Twitter is functionally still very different from Google, though.
Users on Twitter are served the latest tweets in a newsfeed from accounts they follow. On Google, users must perform a keyword search to find the latest content matching their queries.
Tweets are essentially static pieces of content, they are not editable but can be deleted or hidden. This differs from Google’s source of content: websites, which are constantly being updated.
Every tweet is a datapoint within Twitter’s private database, whereas the world of websites that Google draws upon for search results exists outside of Google. Because of this, Google must crawl the internet everyday to update the content it returns when users perform a search.
That last point is actually what makes this discussion about open sourcing Twitter’s algorithm so interesting.
There is currently no algorithm or method available to rank, or recommend, private text data without human intervention.
Take, for example, organizations that need to search through private databases of documents. Today, they have two options: turn toward an open source tool, like Solr or ElasticSearch, which is free but limited in functionality; and/or opt for custom AI/ML models, which are expensive, require training, and do not explain why they rank or display results in the ways they do.
Even with their limitations, these search tools still work because they determine relevance through one key parameter: the keywords that are searched. At the most basic level, a search result can be sorted as “relevant” or “not relevant” based on whether it contains the user’s keywords.
The same principle applies to any non-text content that can be recommended, too. Relevance for products on Amazon, photos on Instagram, and videos on Tiktok is determined through keyword search (where a search function is available) or the user’s history of interacting with (liking, watching, rating, purchasing, sharing…) similar content.
Written content is much more challenging, though. AI/ML may guess how to rank a tweet or a Facebook post, but it will run into some challenges. For one, it is not always as easy to boil a text post down to a single idea, like “gaming keyboards” or “cat videos,” that a user may have interacted with in the past.

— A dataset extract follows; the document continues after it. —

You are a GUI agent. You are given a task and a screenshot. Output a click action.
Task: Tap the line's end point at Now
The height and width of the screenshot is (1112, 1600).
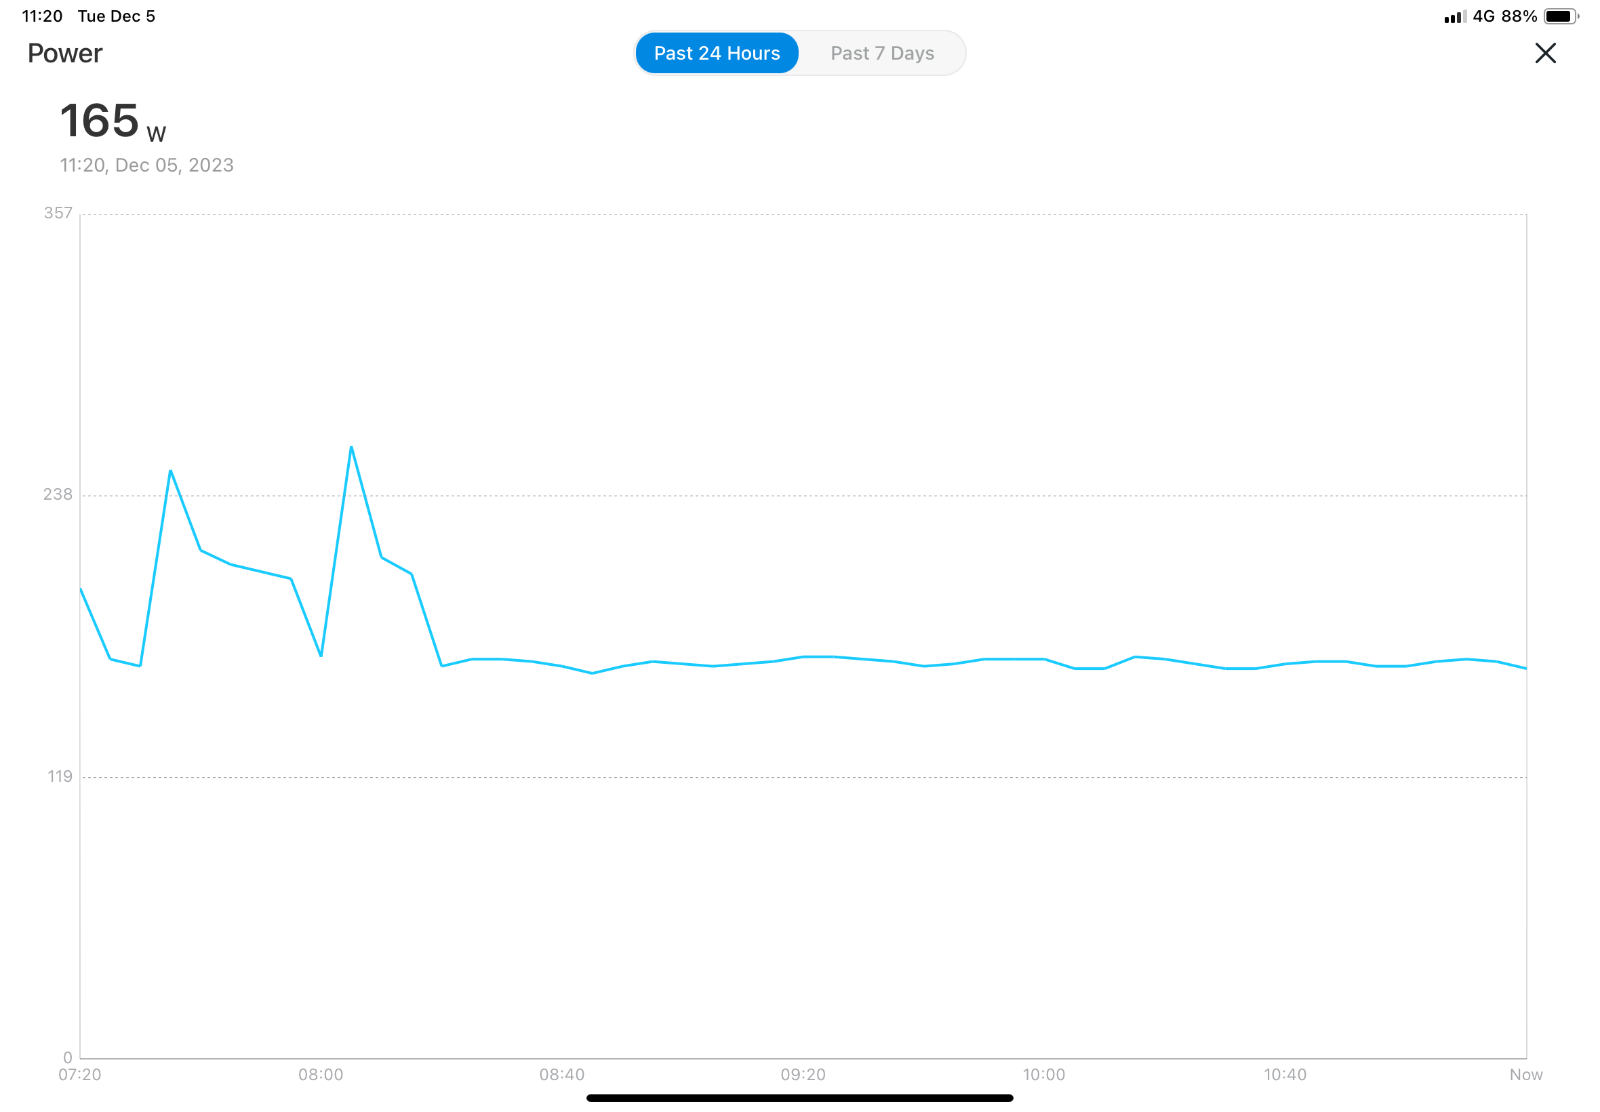pyautogui.click(x=1526, y=668)
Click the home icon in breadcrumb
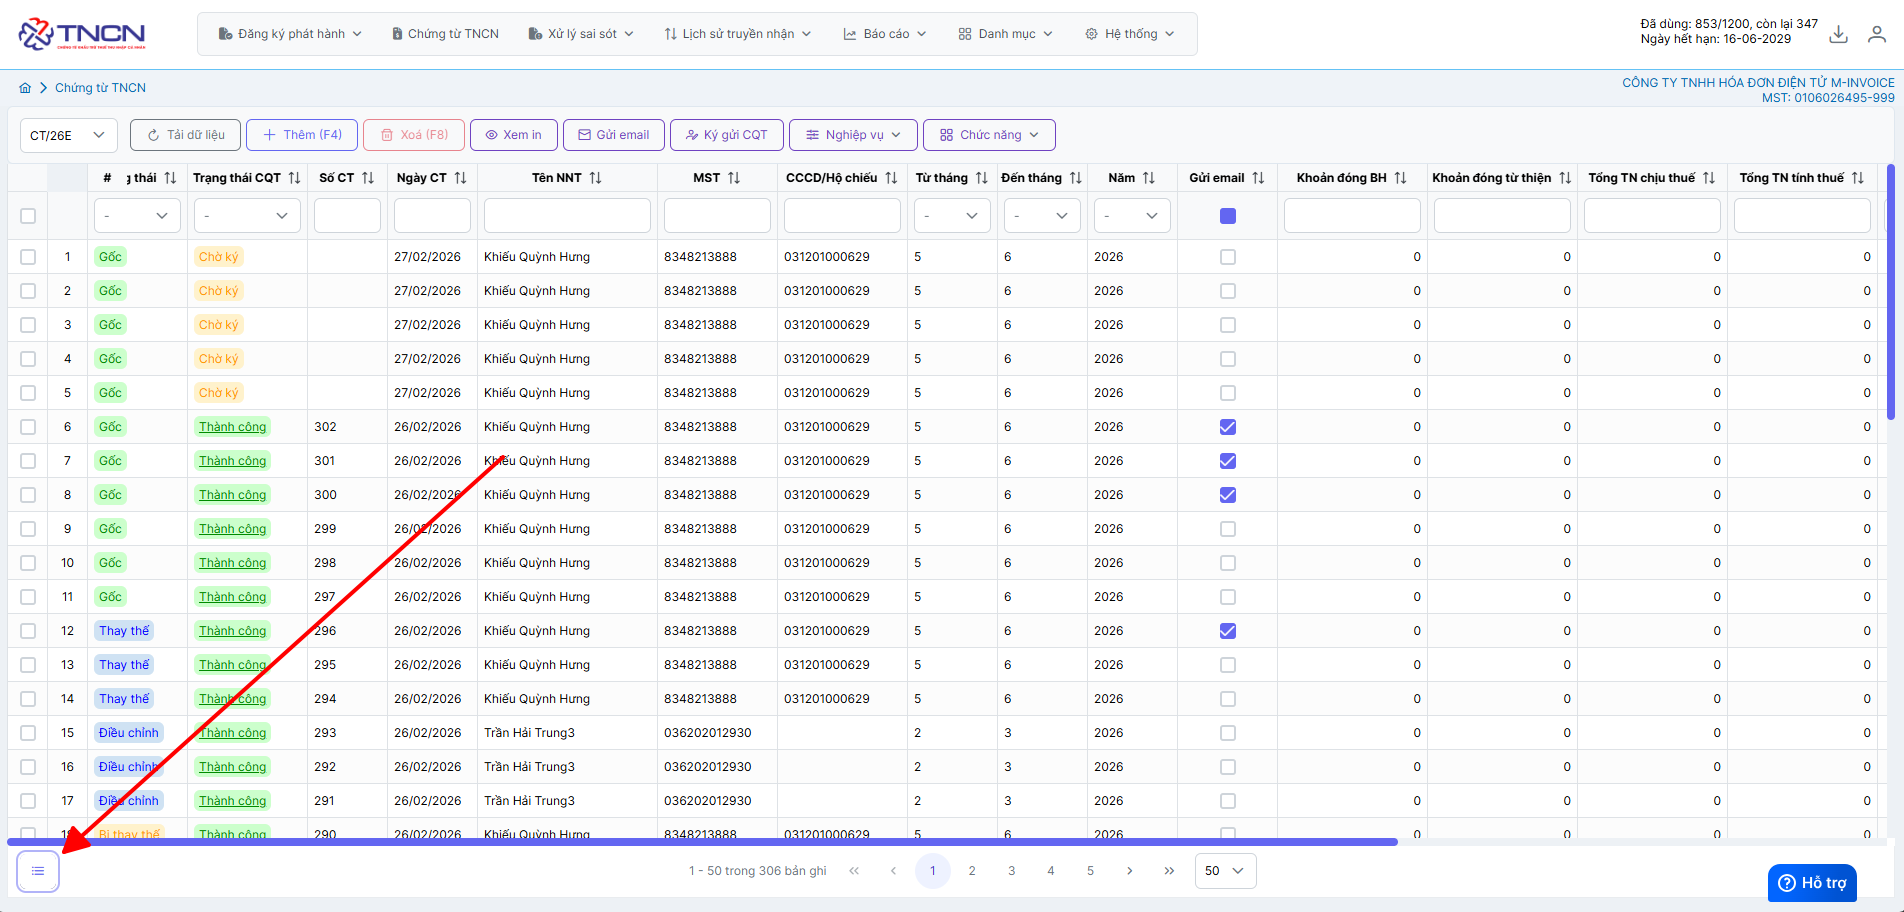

Even if the post can be reduced to a single idea, however, that idea may not be explicitly found as a keyword in the text post. Most people do not start a post by writing, “This post is about ______.”
Likewise — assuming a post can be reduced to a single idea — that idea may be an abstract one, like an ideology.
In short, truly accurate recommendations for text content today require a human to provide input.
In the absence of a simple ranking method for tweets, which parameter should weigh most heavily when determining relevance is still a bit of a mystery. Should it be the author’s number of followers? Number of tweets? Frequency of tweeting? The number of impressions or retweets the tweet has received?
We just don’t know yet.
The fact that these parameters seem arbitrary is one of the reasons some people do not believe that Twitter’s decision-making algorithm can be open sourced. Others point out that it would be easy to warp the algorithm to favor certain types of content over others. Still others theorize that there is actually no algorithm at all, but rather simple code that makes random decisions about which tweets to recommend.
Unfortunately, the discussion about whether the algorithm can be open sourced tends to focus solely on why. There is much less attention paid to how the algorithm actually works, though it is vital to answering this question of “why” — and even “how.”
Social media platforms must acknowledge the problem caused by not having a standardized and logical way to recommend text content. Not only does it reduce the value of a user’s experience on the platform — as they are not able to find or engage with the content that would be truly relevant to them — but it also puts the companies into an awkward position when the topic of open sourcing algorithms comes up.
Only once the platforms admit this problem can the discussion on how to fix it can start.